The diagnosis was not good. I had malignant pleural mesothelioma. Our perfect world had just turned into a nightmare. Several different options for treatment were offered to us, and we chose the one that was the most radical. It seemed like the only chance I had to live and raise my child. An appointment was set up with the world’s most renowned specialist in this form of cancer. Dr. David Sugarbaker told us that I was an appropriate candidate for Extrapleural Pneumonectomy, which was a risky new treatment that involved both surgery and inter-operative heated chemo. I was afraid, but the risk had to be taken.

My surgery had been scheduled for February 2nd 2006 at 7:30 AM. A week before, my mother flew in to help us get ready for the trip, and to help Lily adjust to being with her. The day my husband and I flew to Boston, my mother and Lily flew back to South Dakota.

The surgery took 7 ½ hours, and had few complications. I remained in that hospital for eighteen days. I lived for the photos that my mother sent every day via email. They were grainy and in black and white; but I never saw anything more beautiful, and waited for Cameron to print them and bring them to me each day. It was second hand, but at least I got to see Lily interacting with my parents!
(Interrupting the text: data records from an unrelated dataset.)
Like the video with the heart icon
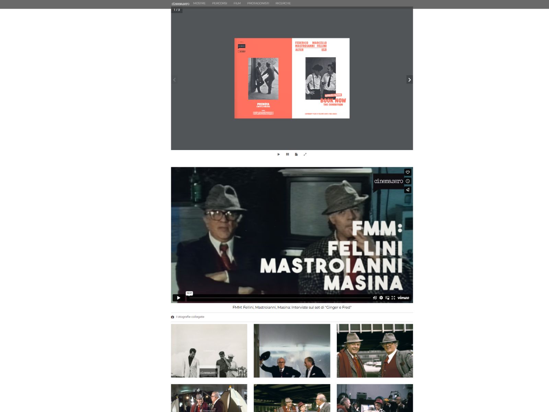This screenshot has height=412, width=549. click(408, 172)
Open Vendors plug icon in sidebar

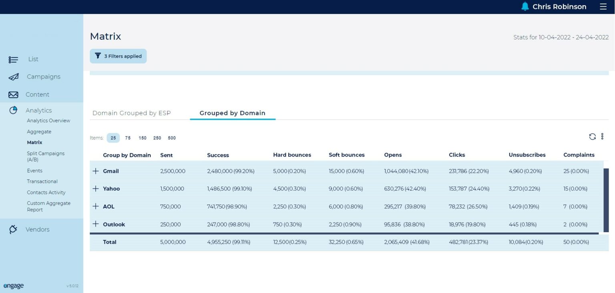(x=13, y=229)
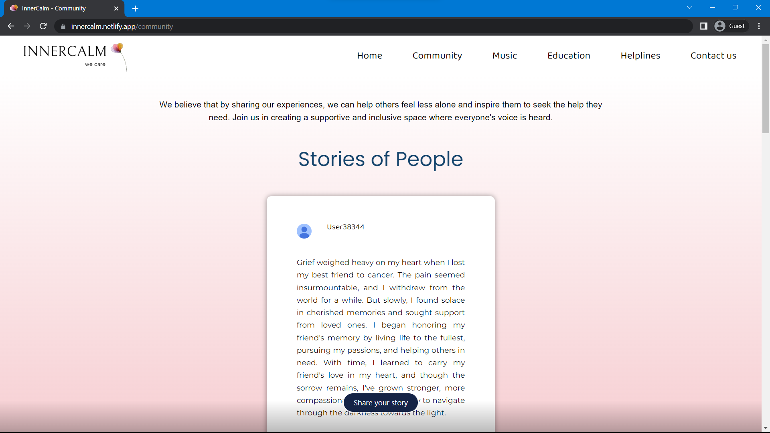Click the browser bookmark sidebar icon
The image size is (770, 433).
tap(703, 26)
It was a miserable time, but those pictures gave me the will to keep fighting.

By March 2nd, I was able to leave Boston, but went to live with my folks for two more months, until I felt I was able to take care of my child without my parents’ help. My daughter and I needed to get familiar with each other again, but as I grew healthier, she seemed to remember that I was her mother. It was a total of three months before I was able to return home with Lily to my husband.

It was early in May that Cameron, Lily and I were reunited in Twin Cities. As I look back on this whole experience, I realize that the nightmare is finally over, and that good things came of it. Lily is a well-adjusted child that bonded well with her grandparents in a relationship that I pray will last for the rest of their lives. The love I feel for my family for coming to our aid when they did knows no boundaries. I am proud of my husband for stepping up to the plate. And I realize now just how strong I am…I faced cancer and beat it.